_What the task requires:_ Return exactly the lines that run from the one with "Nike Zoom KD9 Elite EP 運動 男鞋【下殺】 (45, 2181)" to the last line of the entries below, both included, and nothing else.

_Stored records:_
◆ ◆ ◆

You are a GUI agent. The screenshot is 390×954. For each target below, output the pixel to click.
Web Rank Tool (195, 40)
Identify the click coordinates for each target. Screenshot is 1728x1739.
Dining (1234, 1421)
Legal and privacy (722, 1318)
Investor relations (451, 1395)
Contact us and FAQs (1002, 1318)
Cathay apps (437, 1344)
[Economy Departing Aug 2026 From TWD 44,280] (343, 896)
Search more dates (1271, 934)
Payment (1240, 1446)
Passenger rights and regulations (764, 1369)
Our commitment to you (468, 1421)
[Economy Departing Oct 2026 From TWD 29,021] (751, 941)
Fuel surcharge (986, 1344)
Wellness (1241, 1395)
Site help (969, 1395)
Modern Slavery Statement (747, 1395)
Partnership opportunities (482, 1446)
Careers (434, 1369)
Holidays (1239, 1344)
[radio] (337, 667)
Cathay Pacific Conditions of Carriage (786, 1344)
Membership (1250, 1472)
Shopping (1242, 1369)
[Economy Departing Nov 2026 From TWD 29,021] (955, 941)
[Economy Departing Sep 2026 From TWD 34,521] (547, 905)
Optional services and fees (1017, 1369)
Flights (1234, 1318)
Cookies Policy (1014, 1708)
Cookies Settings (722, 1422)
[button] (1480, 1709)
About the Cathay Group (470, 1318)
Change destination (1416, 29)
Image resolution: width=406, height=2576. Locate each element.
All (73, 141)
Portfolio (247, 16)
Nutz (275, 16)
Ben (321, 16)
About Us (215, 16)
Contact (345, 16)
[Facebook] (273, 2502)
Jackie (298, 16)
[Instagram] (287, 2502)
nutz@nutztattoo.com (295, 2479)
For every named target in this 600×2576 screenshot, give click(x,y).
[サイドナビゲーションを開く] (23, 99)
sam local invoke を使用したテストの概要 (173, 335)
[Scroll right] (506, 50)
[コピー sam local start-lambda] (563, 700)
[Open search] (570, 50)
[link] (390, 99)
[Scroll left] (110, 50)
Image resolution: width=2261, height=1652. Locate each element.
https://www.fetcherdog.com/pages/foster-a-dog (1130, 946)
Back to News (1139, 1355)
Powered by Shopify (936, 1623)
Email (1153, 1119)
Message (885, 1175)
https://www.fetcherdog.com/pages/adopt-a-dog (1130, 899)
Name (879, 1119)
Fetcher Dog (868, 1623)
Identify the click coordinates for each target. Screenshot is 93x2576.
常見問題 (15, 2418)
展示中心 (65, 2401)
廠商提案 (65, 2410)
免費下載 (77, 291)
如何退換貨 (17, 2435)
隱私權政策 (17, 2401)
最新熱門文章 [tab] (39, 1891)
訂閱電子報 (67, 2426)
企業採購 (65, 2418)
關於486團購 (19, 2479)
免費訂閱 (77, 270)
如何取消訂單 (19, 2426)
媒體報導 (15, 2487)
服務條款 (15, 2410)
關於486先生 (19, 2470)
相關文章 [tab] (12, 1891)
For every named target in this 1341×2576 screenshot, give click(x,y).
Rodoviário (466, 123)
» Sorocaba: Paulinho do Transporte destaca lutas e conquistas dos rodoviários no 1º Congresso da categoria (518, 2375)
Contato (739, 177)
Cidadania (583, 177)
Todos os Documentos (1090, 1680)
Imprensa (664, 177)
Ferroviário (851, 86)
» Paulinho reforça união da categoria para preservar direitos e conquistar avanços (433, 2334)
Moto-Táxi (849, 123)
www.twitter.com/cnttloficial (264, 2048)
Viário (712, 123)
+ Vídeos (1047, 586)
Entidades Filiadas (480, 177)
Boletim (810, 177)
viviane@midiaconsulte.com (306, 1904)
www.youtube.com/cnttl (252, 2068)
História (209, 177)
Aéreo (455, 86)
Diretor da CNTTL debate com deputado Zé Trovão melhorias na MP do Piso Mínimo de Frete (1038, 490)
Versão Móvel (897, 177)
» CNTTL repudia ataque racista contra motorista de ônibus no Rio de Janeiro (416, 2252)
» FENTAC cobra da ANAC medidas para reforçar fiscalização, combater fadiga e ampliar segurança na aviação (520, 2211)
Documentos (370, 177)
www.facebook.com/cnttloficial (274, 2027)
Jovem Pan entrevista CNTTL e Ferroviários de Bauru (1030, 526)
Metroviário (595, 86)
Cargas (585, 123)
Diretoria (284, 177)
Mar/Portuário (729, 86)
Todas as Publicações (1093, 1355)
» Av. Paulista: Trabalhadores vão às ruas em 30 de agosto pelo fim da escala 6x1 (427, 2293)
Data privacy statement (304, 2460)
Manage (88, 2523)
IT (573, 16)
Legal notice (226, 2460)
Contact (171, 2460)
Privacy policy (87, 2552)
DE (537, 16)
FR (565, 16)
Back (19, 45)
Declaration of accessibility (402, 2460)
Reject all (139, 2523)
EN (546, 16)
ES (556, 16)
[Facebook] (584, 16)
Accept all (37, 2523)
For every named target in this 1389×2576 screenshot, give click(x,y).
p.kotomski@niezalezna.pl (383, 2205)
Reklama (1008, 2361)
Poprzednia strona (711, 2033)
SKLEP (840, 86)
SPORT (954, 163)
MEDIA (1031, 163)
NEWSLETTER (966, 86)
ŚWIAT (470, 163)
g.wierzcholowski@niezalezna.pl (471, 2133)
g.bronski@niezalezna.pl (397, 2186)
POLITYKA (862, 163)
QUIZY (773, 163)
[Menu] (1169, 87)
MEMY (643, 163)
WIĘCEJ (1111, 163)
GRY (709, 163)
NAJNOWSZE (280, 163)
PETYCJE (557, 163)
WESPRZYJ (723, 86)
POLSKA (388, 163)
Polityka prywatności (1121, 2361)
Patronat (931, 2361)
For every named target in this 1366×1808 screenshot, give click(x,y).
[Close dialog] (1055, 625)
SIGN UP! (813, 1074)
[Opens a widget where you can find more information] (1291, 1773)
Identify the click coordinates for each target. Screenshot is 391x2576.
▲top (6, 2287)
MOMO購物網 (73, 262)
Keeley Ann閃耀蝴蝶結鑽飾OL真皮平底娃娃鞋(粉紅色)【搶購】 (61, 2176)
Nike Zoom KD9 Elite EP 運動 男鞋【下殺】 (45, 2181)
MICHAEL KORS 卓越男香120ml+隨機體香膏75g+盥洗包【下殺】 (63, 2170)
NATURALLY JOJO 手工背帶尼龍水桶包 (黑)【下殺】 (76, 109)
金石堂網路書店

◆ ◆ ◆

_Result of the exercise:_
Nike Zoom KD9 Elite EP 運動 男鞋【下殺】 (45, 2181)
MICHAEL KORS 卓越男香120ml+隨機體香膏75g+盥洗包【下殺】 (63, 2170)
NATURALLY JOJO 手工背帶尼龍水桶包 (黑)【下殺】 (76, 109)
金石堂網路書店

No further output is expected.